Data Collection and Analysis

The research design will include a school survey and a survey of Form 4 students. The school survey will help us to understand variation in the schooling experience as offered by the schools in our sample. We will collect data on the school infrastructure, access to resources, teacher background and educational level, curriculum, levels of study body diversity, and extra- curricular activities.

The student survey will contain modules including student perceptions of school climate, student efficacy, and soft-skills, in addition to our main outcomes of interest: levels of political knowledge, political engagement, tolerance and trust. In addition to self-reported scores, we will include some behavioral observations/games to measure participation and trust. We will also include a group of controls for individual-level confounders that might affect knowledge, engagement, and generalized trust.

Data analysis will compose of three steps. First, we will isolate the data to the new national schools and their matched pairs. This will isolate the exogenous variation in diversity as created by the new policy. We will test for statistical differences between the pairs on the relevant outcome variables. Second, we will repeat the analysis and include relevant covariates which can also explain differences in outcomes, such as differences in resources, urban or rural areas, pedagogy, infrastructure, extracurricular and religious activities. Finally, we will repeat this analysis including the old national schools and religious-run schools to allow for more variation in school type. This can help us understand the effect of being in more established schools with national reputations, or the effect of being in a more deeply religious school. All analysis will use cluster-robust standard errors at the relevant geographical unit.  All analysis will be conducted inSTATA®.

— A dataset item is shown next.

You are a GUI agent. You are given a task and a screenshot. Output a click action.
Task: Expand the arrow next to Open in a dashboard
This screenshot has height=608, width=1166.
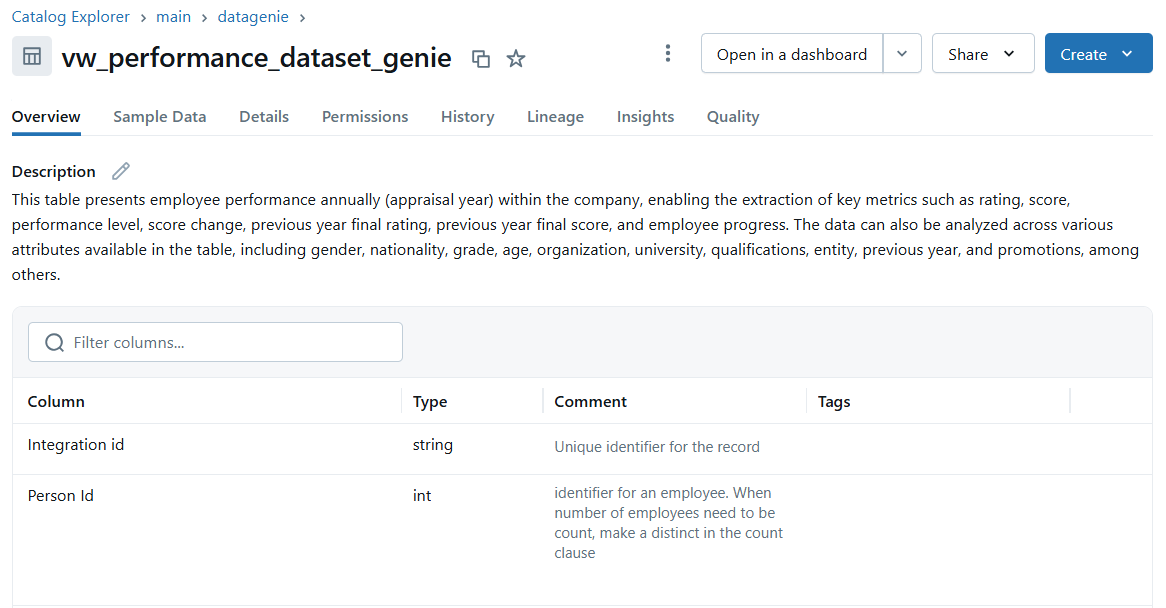click(x=902, y=54)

The broader research team is composed of collaborators from Kenya and the US. The fieldwork implementation will be led by staff based in Notre Dame’s Nairobi office. Data analysis and writing will be completed in South Bend. We will work in partnership with our co-author from the Catholic University of East Africa in order to facilitate collaboration with the Ministry of Education.

(1) See Croke et al (2015), who found that higher education in Zimbabwe was associated with lower levels of voting, contacting a politician, or attending a community meeting; Bleck (2015) finds that while primary and secondary education are associated with higher participation rates, college educated Malians are no more likely to vote than Malians with no education; Marshall and Larreguy argue that the primary and secondary education is associated with higher voting rates in Nigeria (2017).

(2) One exception is Finkel’s comparative study of South Africa and the Dominican Republic, which shows the effect of civic education varies greatly depending on exposure and teaching methodologies (2002).

(3) Five top candidates from each sub-county automatically get admission to national schools.

(4) Initial interviews that we have conducted in Kenya suggest that students’ and parents’ choice is primarily motivated by the ranking of these schools rather than the consideration of the type of school. Many students typically list top-ranking schools first – meaning that requests into these schools may be 10 times more than the number of available slots; in practice – very few students get their top choice (Interviews in 5 Secondary Schools, January 2018).

(5) Our initial estimates that within the universe of national schools - 17 are Catholic-founded, and additional 27 are other Christian schools (Anglican, Seventh Day Adventist, Quaker, Non- denominational)

(6) One might make an analogy to the US Ivy League as these schools are old, well-branded, and have an extensive alumni network.

(7) These schools are included outside of our matching framework and are plagued by self-selection issues. However, they offer variation in schooling experience in terms of their greater commitment to religious curriculum compared to religious-founded national schools (Interview, Nairobi, December 2017).